Au niveau des muscles il y a des récepteurs dont la stimulation provoque réaction algique monotone.La douleur résultant de l’ischémie musculaire est corrélée à une baisse du pH de la surface du myocyte de l’ordre de 0,7 à 1 unité passant du pH 7,5 à 6,8 ou 6,5. D’autre part la vitesse de conduction est variable d’un groupe récepteur à l’autre de15m/s à 0,6 m/s.

Certains récepteurs se dépolarisent dans des environnements acides produisant décharge maintenue quand le pH est bas  6,5. Des canaux ioniques sont ouverts par les protons à la membrane cellulaire la rendant perméable au Na +, K+ Ca+. Or le maintien de cet échange provoque un réflexe axonal vers les terminaux adjacents avec libération de peptides comme la substance P et autres. Des voies de conduction des informations, de la périphérie à la moelle épinière, sont étagées tout au long des cornes postérieures du cordon nerveux spinal. A ce niveau il y a triage, sélection et modulation poly synaptique des informations.

N’oublions pas que l’enveloppe de la cellule neuronale est formé de molécules de proteoglycans disposées en filaments carbohydrates liés aux lipides  et protéines membranaires  et baignés dans une solution saline aqueuse. Beaucoup des proteoglycans sont chargés négativement et de ce fait ils séquestrent des ions Ca2+. C’est pourquoi la diminution du calcium provoque modification du champ électrique membranaire créant une dépolarisation.

Ce sont la fréquence et l’intensité des stimulations thermiques, mécaniques et chimiques qui déterminent en fait la réaction individuelle, la formation de la douleur. La douleur est une construction complexe à composants agissant à des moments et à des niveaux structuraux différents et à des vitesses d’accélération et d’inhibition différentes.

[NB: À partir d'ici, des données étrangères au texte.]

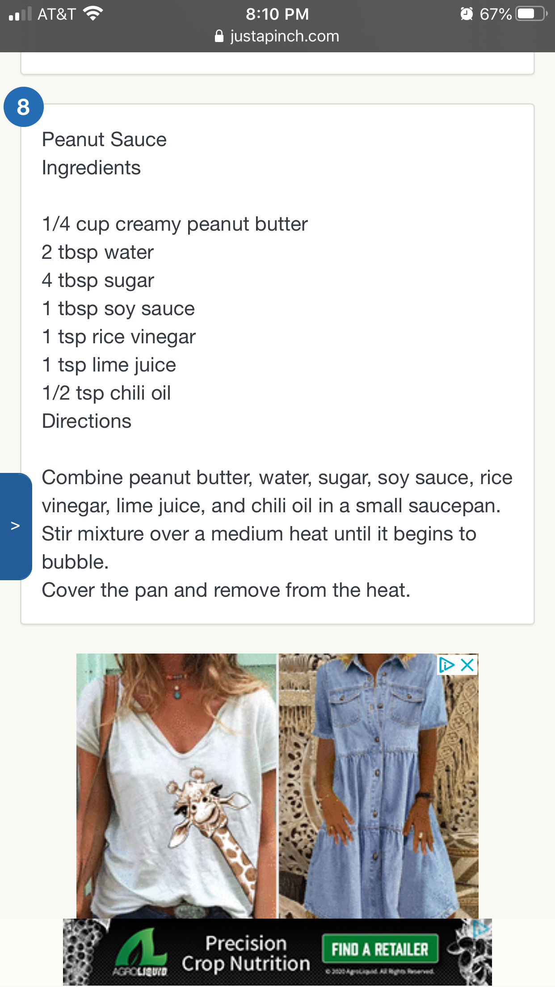Tap the cellular signal bars icon

point(20,14)

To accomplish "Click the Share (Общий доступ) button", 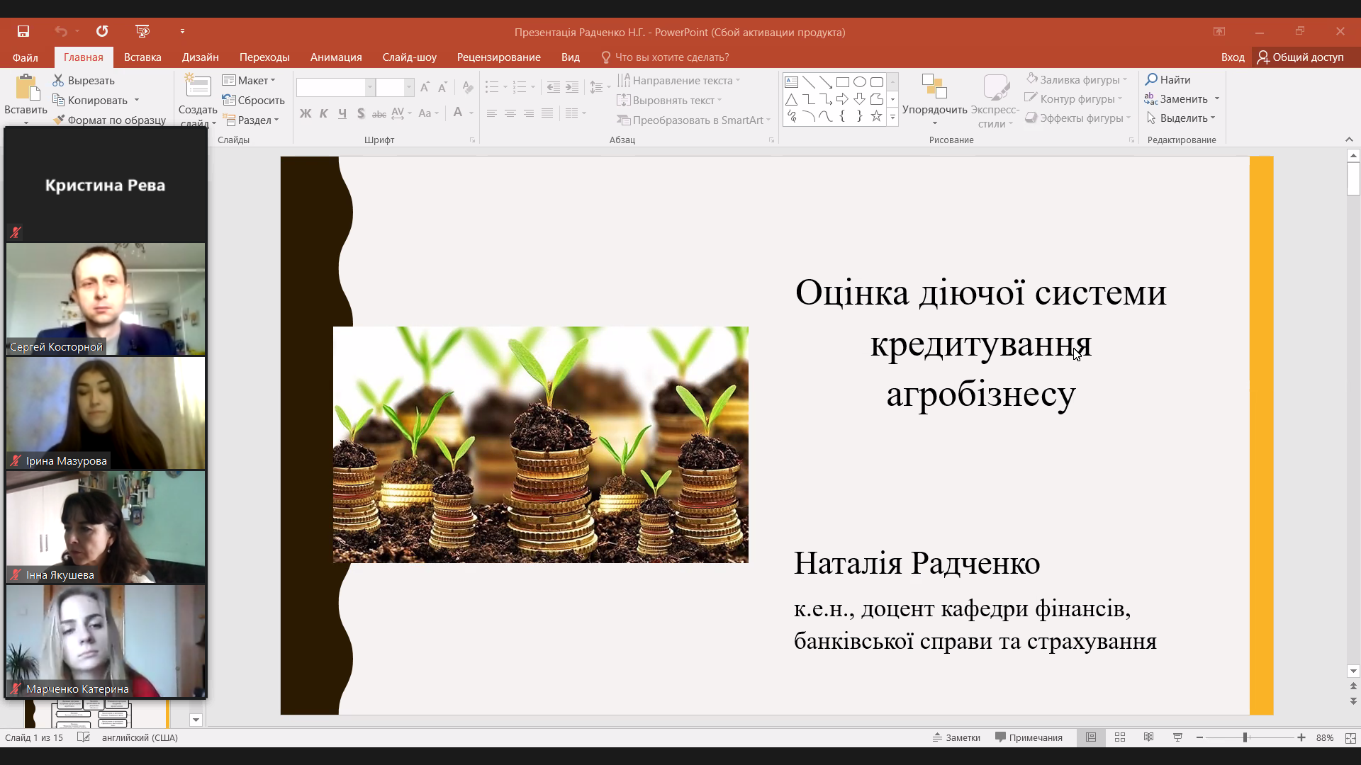I will pos(1301,57).
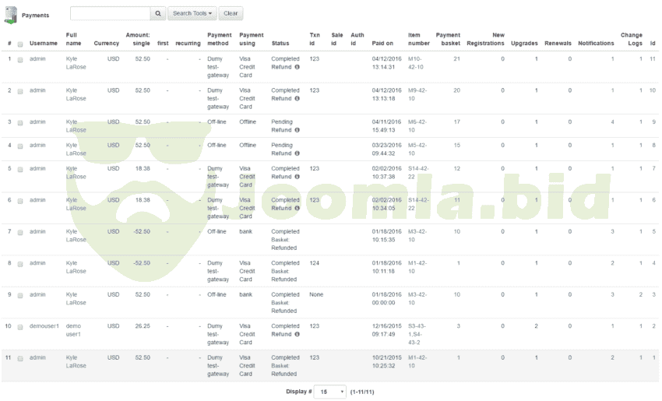
Task: Select the checkbox for demouser1 row
Action: coord(20,326)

Il y a production, libération, diffusion et action de neurotransmetteurs et de neuromodulateurs divisés en trois classes de substances biochimiques.

(voir tableau)

C’est la découverte des récepteurs morphiniques en 1973 et de son ligand, dont l’existence était postulée depuis 1953, qui permit le développement des connaissances sur la douleur et sur le fonctionnement du cerveau. Il y a une neurochimie de la douleur.

Il y a des thérapeutiques pour des douleurs déroutantes, jadis sans solution. Il y a des voies de recherche ouvertes à la découverte de nouvelles substances, de détection précoce à mettre au service de la personne humaine.

Seul le couard demandera la   mort pour s’enfuir de la douleur.

Seul l’ignorant se prêtera à un tel jeu d’ombres chinoises.

La vie est la seule valeur maîtresse à respecter strictement.